Он увлек его за собой и вывел из дома, перед уходом опять извинившись за безобразную сцену, – он, право, не предполагал, что может получиться такое свинство.

Я же настолько был потрясен случившимся, что ночью мне приснился про это сон.

Точнее, сон, должно быть, приснился мне под самое утро, как раз когда за дверью в мою комнату раздался грохот и тут же истошный, душераздирающий вой сцепившихся между собой котов, – не знаю, откуда берутся в доме эти коты, отчего они повадились ходить, может, их мыши манят, мышей тут прямо какая-то напасть, – и я вдруг от этого вопля внезапно и резко проснулся. Результатом столь внезапного пробуждения и столь резко прервавшегося сна стало то, что призраки из сновидения, – а это были тот самый господин в черном и Магдалина с картины, ставшая во сне его женой, – вовремя не успели вернуться обратно в меня и остались снаружи, на той половине комнаты за колонками моего алькова, где я их наблюдал, когда оборвался сон. Когда от всей этой катавасии я, как ошпаренный, слетел с кровати и рывком откинул шторы, я увидел, но смутно, расплывчато, как какой-то клубок, какое-то месиво из розовой плоти и какого-то наворота красных и синих тряпок, стремительно взлетал и несся к каминной полке и там быстро-быстро распределялся по местам, составляясь в картину, а на диване среди вороха раскиданных по сторонам подушек, развалясь, возлежал тот субъект; я застал его как раз, когда он из лежачего положения поднимался, собираясь, видимо, сесть; траурного платья как не бывало – на нем была голубая шелковая пижама в синюю и белую полоску, и при все прибывающем в моих оконцах свете он медленно таял, растворяясь у меня на глазах, и исчезал, принимая форму и цвет подушек, пока, наконец, не исчез вовсе.

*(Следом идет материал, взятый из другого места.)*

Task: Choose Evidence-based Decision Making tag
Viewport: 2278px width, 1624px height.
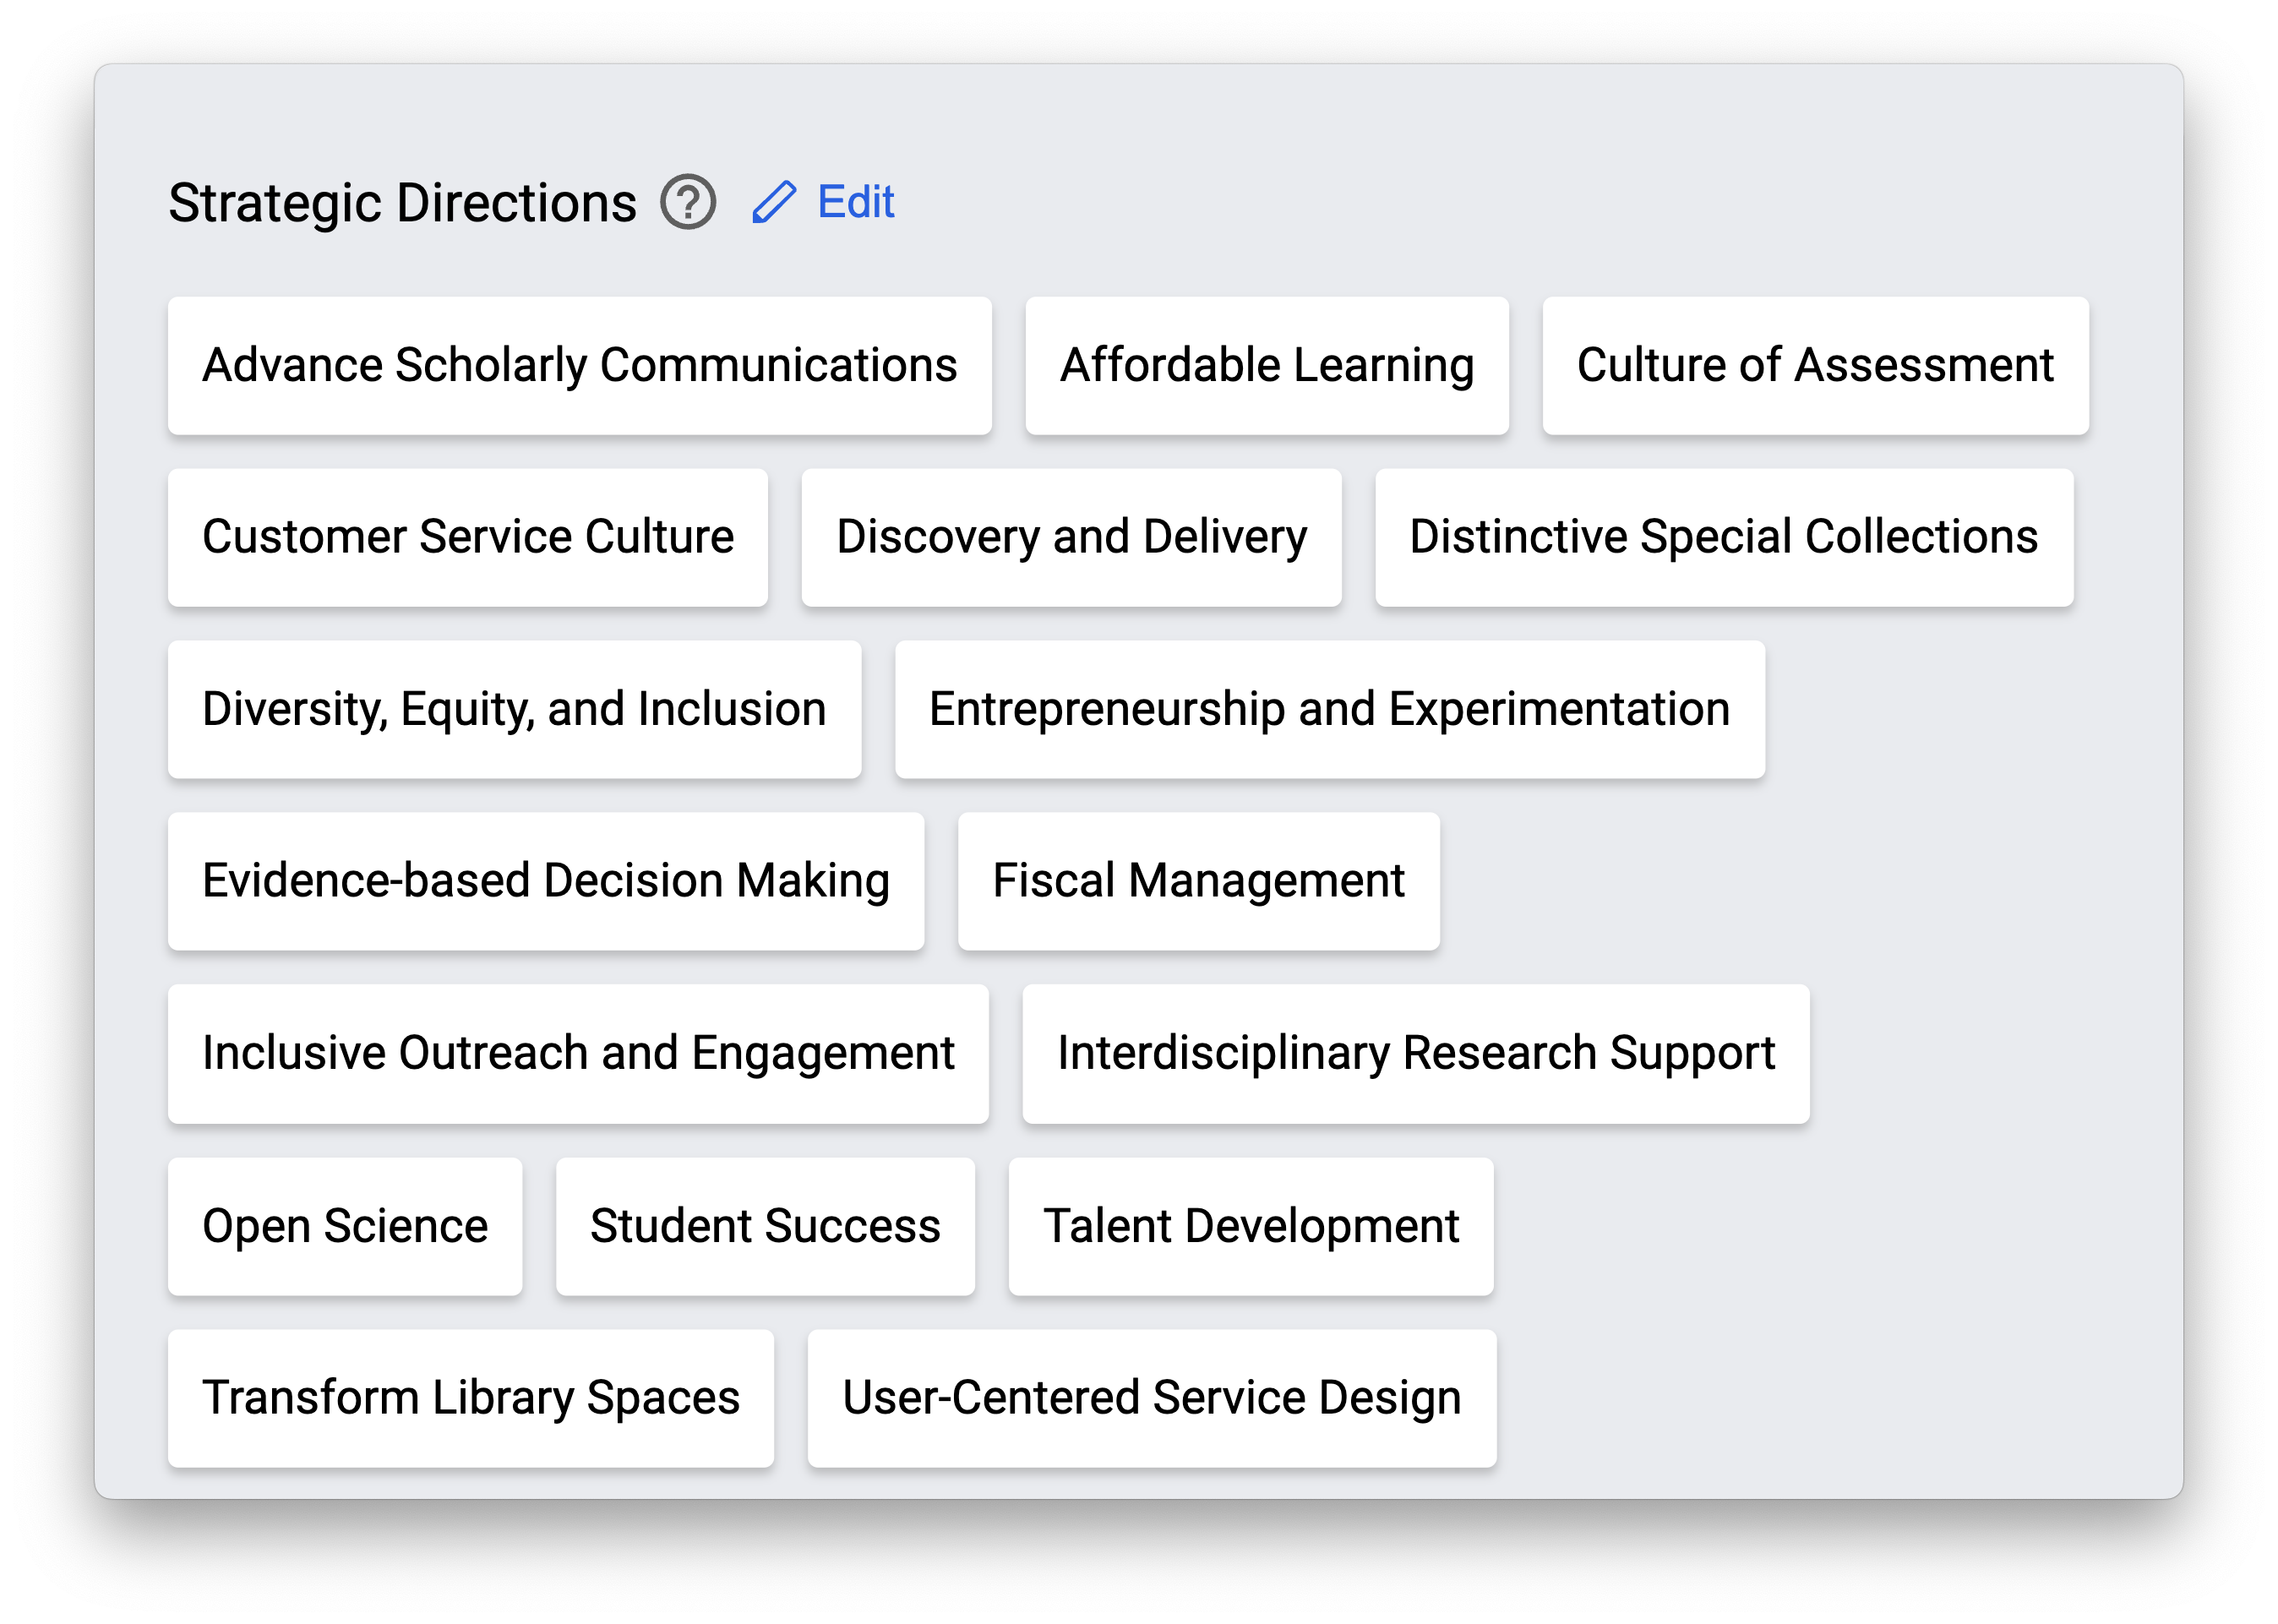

Не стану толковать то, что никакому толкованию не поддается. Никому пока еще не удалось проникнуть в таинство снов. И однако же факт, что, когда я, взволнованный до крайности, поднял глаза и опять посмотрел на картину, висевшую над каминной полкой, я увидел – увидел воочию, – как на мгновенье глаза Магдалины ожили: она оторвала свой взгляд от книги, вскинула ресницы и взглянула на меня совершенно живым, насмешливым взглядом, в котором сияла бездна дьявольской нежности и столь же дьявольского лукавства. Может быть, глаза покойной жены того господина, которую я видел во сне, ожили на мгновенье в глазах, нарисованных краскою?

Оставаться в доме было выше моих сил. Как я оделся, не помню. В состоянии леденящего ужаса, который легко себе можно представить, я то и дело оглядывался и посматривал на эти глаза. Но они были опущены, заняты чтением, в точности как на картине. Однако теперь я далеко не был уверен, что в то время, как я на них не гляжу, они не оживают, как давеча, и не смотрят на меня таким же лучистым, дьявольски нежным, с лукавинкой, взглядом.

Я бросился в лавку антиквара, которая находится поблизости от меня. С порога я объявил ему, что, не имея возможности продать его другу интересующую его картину, я готов за весьма небольшую плату сдать ему дом со всем находящимся в нем имуществом, в том числе и с картиной.

– Можно прямо с сегодняшнего дня, если вашему другу будет угодно.

Я высказал все это на одном дыхании, залпом, но, видно, в моем предложении было столько тоски и такое отчаянье, что антиквару, понятно, сразу же захотелось узнать, отчего такая спешка и что за причина меня вынуждает. Что меня вынуждает, я постеснялся сказать. Но я просил его безотлагательно отправиться со мною в гостиницу, в которой остановился его друг.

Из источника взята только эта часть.